Open AccessA critical review of clinical trials for low‐molecular‐weight heparin therapy in unstable coronary artery disease
Author(s) -
Husted Steen,
Becker Richard,
Kher Andre
Publication year - 2001
Publication title -
clinical cardiology
Language(s) - English
Resource type - Journals
SCImago Journal Rank - 1.263
H-Index - 72
eISSN - 1932-8737
pISSN - 0160-9289
DOI - 10.1002/clc.4960240715
Subject(s) - medicine , unstable angina , discontinuation , heparin , myocardial infarction , low molecular weight heparin , coronary artery disease , anticoagulant , clinical trial , cardiology , intensive care medicine , aspirin , surgery
Unstable angina and non‐ST‐segment elevation myocardial infarction (MI) are collectively referred to as unstable coronary artery disease (UCAD). They are conditions that share a common pathophysiology and represent frequently encountered, potentially life‐threatening clinical manifestations of advanced atherosclerosis. Therefore, treatment of UCAD is a major focus for practicing clinicians, and although pharmacologic agents have been developed that impact on patient outcome, recent data suggest that a further reduction in ischemic complications is possible. Acute‐phase treatment with aspirin is associated with a significant reduction in death and nonfatal MI in patients with UCAD. This benefit is enhanced by the addition of unfractionated heparin (UFH) to the treatment strategy; however, UFH requires careful monitoring and titration. in contrast, low‐molecular‐weight heparins (LMWHs), produced by chemical or enzymatic depolymerization of UFH, yield a predictable and consistent pharmacokinetic profile and anticoagulant response, making them an attractive treatment alternative to UFH in patients with UCAD. The optimal duration of treatment with LMWH is an important question influenced by the observation that reactivation of coagulation occurs following the early and abrupt discontinuation of heparin treatment. Early trials, such as FRISC and FRIC, demonstrated the benefit of acute therapy with dalteparin sodium; however, the results of extended treatment with dalteparin were inconclusive.
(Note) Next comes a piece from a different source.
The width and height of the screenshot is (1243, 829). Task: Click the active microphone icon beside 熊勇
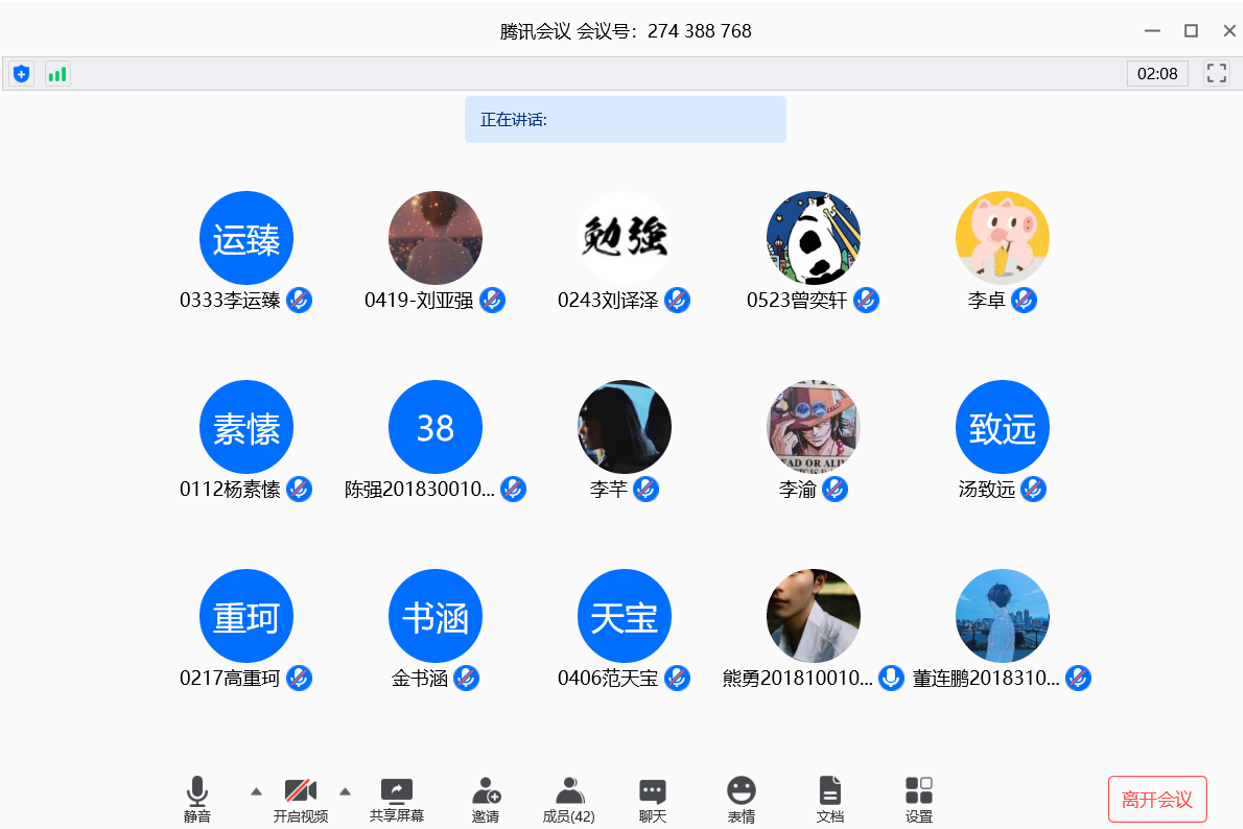pyautogui.click(x=891, y=678)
The extended phase of these studies included relatively low‐risk patients, and a once‐daily, relatively low‐dose strategy was employed. The findings derived from the FRISC II trial, which used a twice‐daily dose of dalteparin, suggest a benefit for at least 60 days with extended treatment in high‐risk patients with UCAD. Although an early‐invasive treatment strategy is particularly beneficial, patients in whom early revascularization is not possible should be considered for extended treatment with dalteparin for up to 45 days, especially those awaiting percutaneous coronary intervention. Extended treatment with dalteparin therefore provides a protective “bridge” to enhance the outcome of patients with UCAD awaiting revascularization.